尚宫是我初中的第一个同桌,我们是一个村的,只是不知道为什么对于他小学时候的映像是一片空白。初一报道那天,我拿着通知书找到自己的班级,又在班级课桌上按照名字找自己的座位,尚宫先我一步坐在那里,老远就朝我招手。我们在小学虽是同学,但是那时候不仅课桌上有三八线,男女同学的心里同样有,也因此我们并没有讲过话。但是初中是在乡里上的,离我们村有三里多路,莫名就有了一种他乡遇故知的感觉。

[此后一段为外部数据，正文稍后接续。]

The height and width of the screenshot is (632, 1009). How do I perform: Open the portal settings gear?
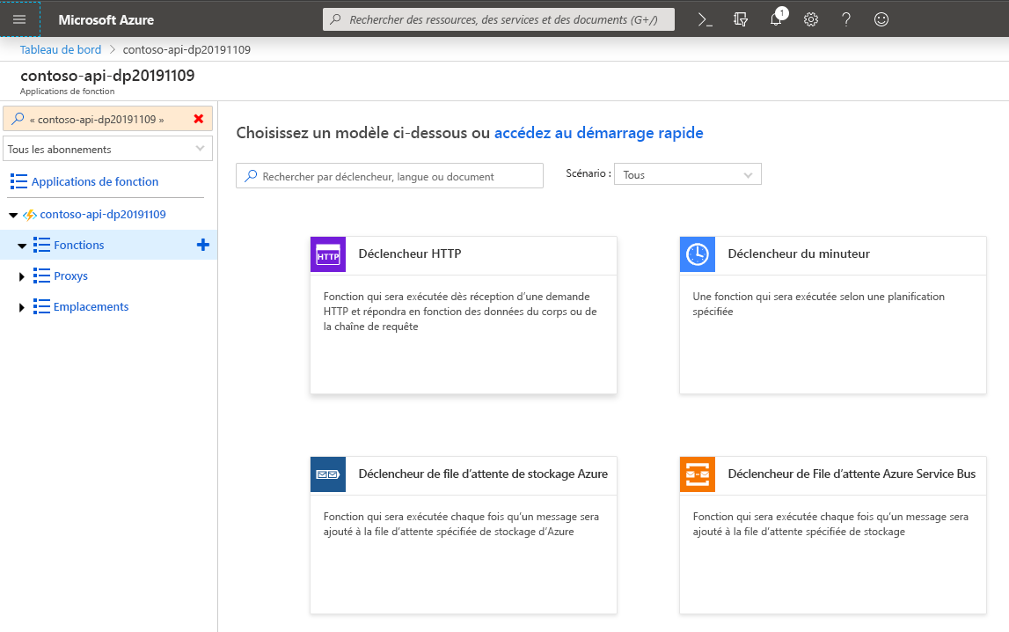click(810, 18)
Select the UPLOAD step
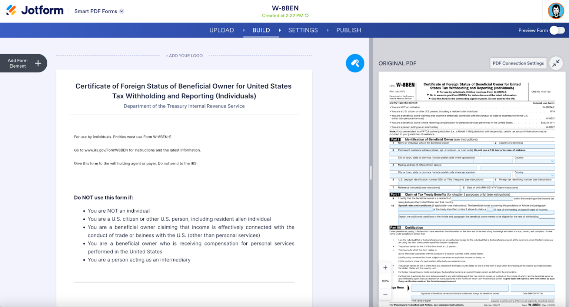This screenshot has width=569, height=307. (222, 30)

我们的同桌不久,因为我的眼睛近视太厉害,坐在第三排居然都看不到黑板,我想去坐第一排,他很是不舍,就天天给我抄笔记,让我用心听。我们这样坚持了一学期,期末考试,我从入学成绩第十三名升到第八名,他的成绩进步不明显,但是也没有退步。下学期本来我们还可以做同桌,但他请假迟迟没有来,我近视得厉害又不好意戴眼镜,身边没有人抄笔记还真不行。一周后我申请调到了第一排,一个月后传来消息说尚宫因要病休学一年,那个空座位自然就被别人填上了。
每次看着他给我抄的笔记,想起课后我俩一起复习讨论,心里是很温暖的,虽然我懂事迟缓没有男女之间的爱慕之情,但是我心里还是很感激他的。我很遗憾那一年我居然没有勇气去看他一眼,也许一回到村里,我们就被“三八线”禁锢了。
尚宫休学一年后顺理成章成为了我的学弟,我们交流的机会就更少了,但是我依然关注着他,看到他频频上光荣榜,我替他开心,也鞭策我自己好好学习。我默默地关注着他,看他初中毕业,升高中,再考上大学,只是我们依旧没有交流。
尚宫大一寒假回家,大年初一突发疾病,家人送他去乡卫生院,卫生院的院长是我们村的,他医术高明为人开朗,他是我们村的骄傲。尚宫被送到卫生院的时候,院长正陪拜年的亲戚们打家麻雀,他热情地接待了尚宫父子,没有多问就凭经验认为是小毛病,给尚宫注射了止疼针就让他们走了,尚宫还没有到家就没了呼吸。
九十年代初农村出一个大学生是很了不起的,尚宫死亡的消息传来时我很气愤,我恨不得让尚爸爸去讨个公道。但是回头一想,农村人就算打赢了官司又能赢回来什么呢?我心里虽然不舍但终究是忍住了冲动。
只是我没有想到那个院长后来自杀了。据说他得知尚宫死亡的消息后惊恐自责,回村里长跪在尚宫灵堂前嚎啕不止。农村人本来就淳朴,又因为两家人是亲戚,尚爸爸只是默默流泪,并没有过多指责院长。人越是有良心越不能承受自己的过错,尚爸爸的宽容让院长更加自责,后来几乎就疯癫了,不到一年就跳楼自杀了。
离开校园在他乡落地生根几十年了,因为极少回老家我几乎就要忘了尚宫,今日猛然被群里“同桌”一词刺激,我又想起了那遥远又亲切的记忆,这份记忆深藏在我心底的,什么时候拿出总是倍感亲切,无比温暖。